According to Statistics Canada, baby boomers account for close to a third of Canada's population. With hard-to-predict factors such as recessions and volatile stock returns impacting investments, consider the following steps to help put you on track for a secure retirement.
Your investments: set priorities
You need a twofold strategy: one to create stability for assets you will need soon, and another to achieve growth for savings you will need long term. Use the help of an online investment calculator. You can revisit your time horizon — the amount of time before you will need to access your savings to help you determine an appropriate mix of stocks, fixed-income (GICs) and cash investments. Then set investment priorities for three separate time frames. Assets you won't need for a decade or more may be invested heavily in stocks, which offer greater potential growth than bonds or cash equivalents. GICs and bonds can provide greater stability with modest growth potential, and are well suited for assets you will need in three to five years. Money market funds offer still greater stability for money you will need in the next year or two.
Your expenses: budget for retirement
Track your expenses over a couple of months; knowing where your money goes can empower you to make the most of it. Once you have a budget, you can adjust it to project your estimated retirement expenses. Many of your everyday costs will change as you leave the work force. For example, you won't have to spend money commuting to work each day, but you may pay more for health care as you age. Try to anticipate any lifestyle changes that could take place when you retire, such as increased travel or new hobbies. Putting your estimated retirement costs on paper will help you determine how much income you will need to meet them.
Your income: make sure you will have enough
Your retirement income will likely come from several sources, possibly including employer pensions, annuities, Canada Pension Plan benefits and RRSP savings. The "4% Rule" can help you determine whether your savings will be sufficient to meet expenses not covered by other income sources.

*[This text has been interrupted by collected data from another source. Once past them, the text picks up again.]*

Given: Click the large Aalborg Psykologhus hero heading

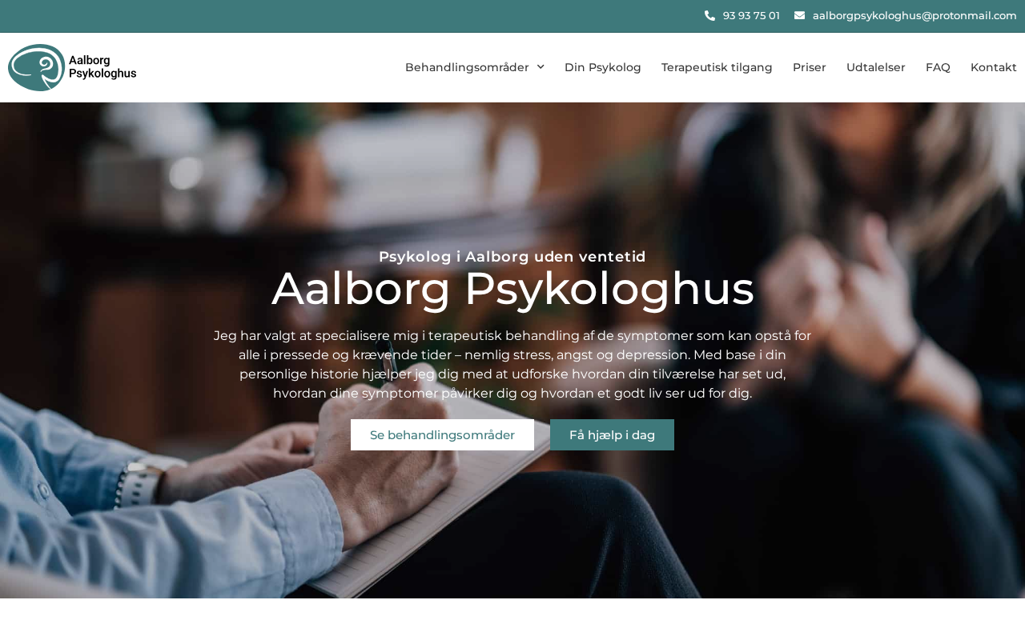Looking at the screenshot, I should 513,289.
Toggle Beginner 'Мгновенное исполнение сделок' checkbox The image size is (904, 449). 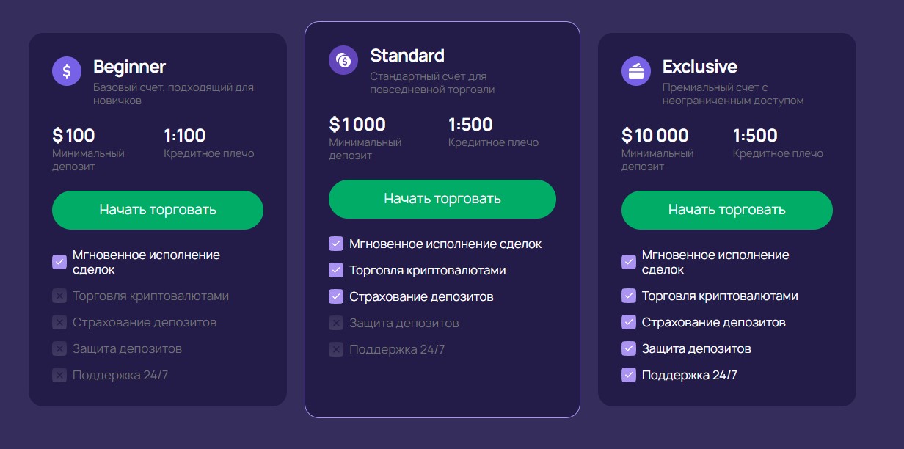(59, 262)
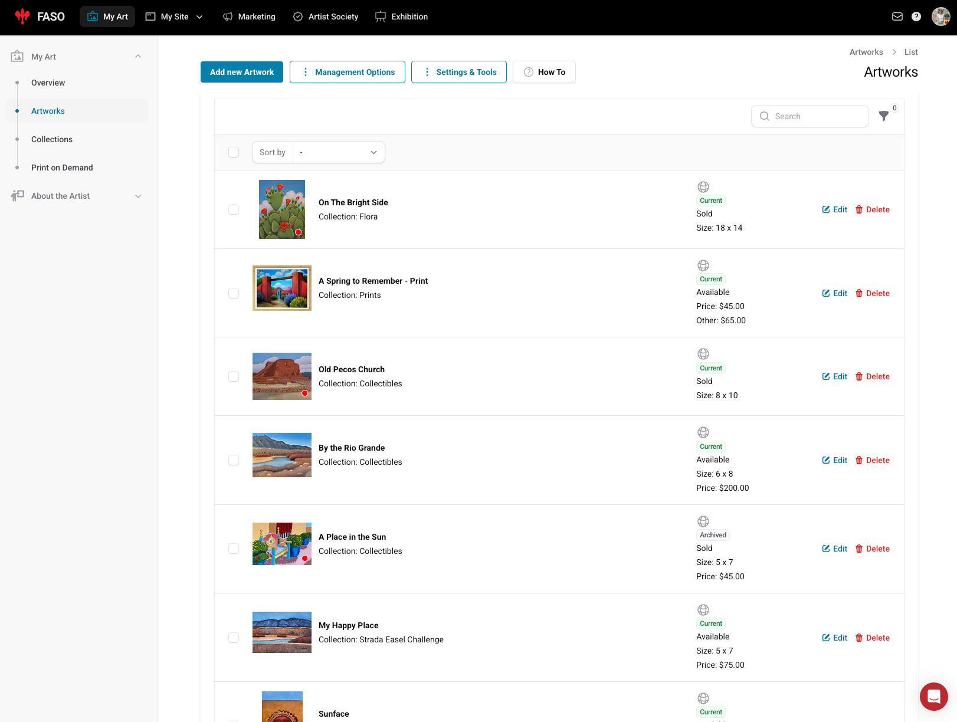Open user profile avatar
This screenshot has height=722, width=957.
pos(940,17)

The rule states that you can give your retirement savings a 90% chance of lasting 30 years if you withdraw no more than 4% of your savings the first year of retirement, and then increase your withdrawals at the rate of inflation in future years. If you think your first year's withdrawal will exceed 4% of your savings, consider ways to tighten your budget. Alternately, you could look for ways to delay withdrawing from savings, such as working while retired or postponing retirement by a year or two.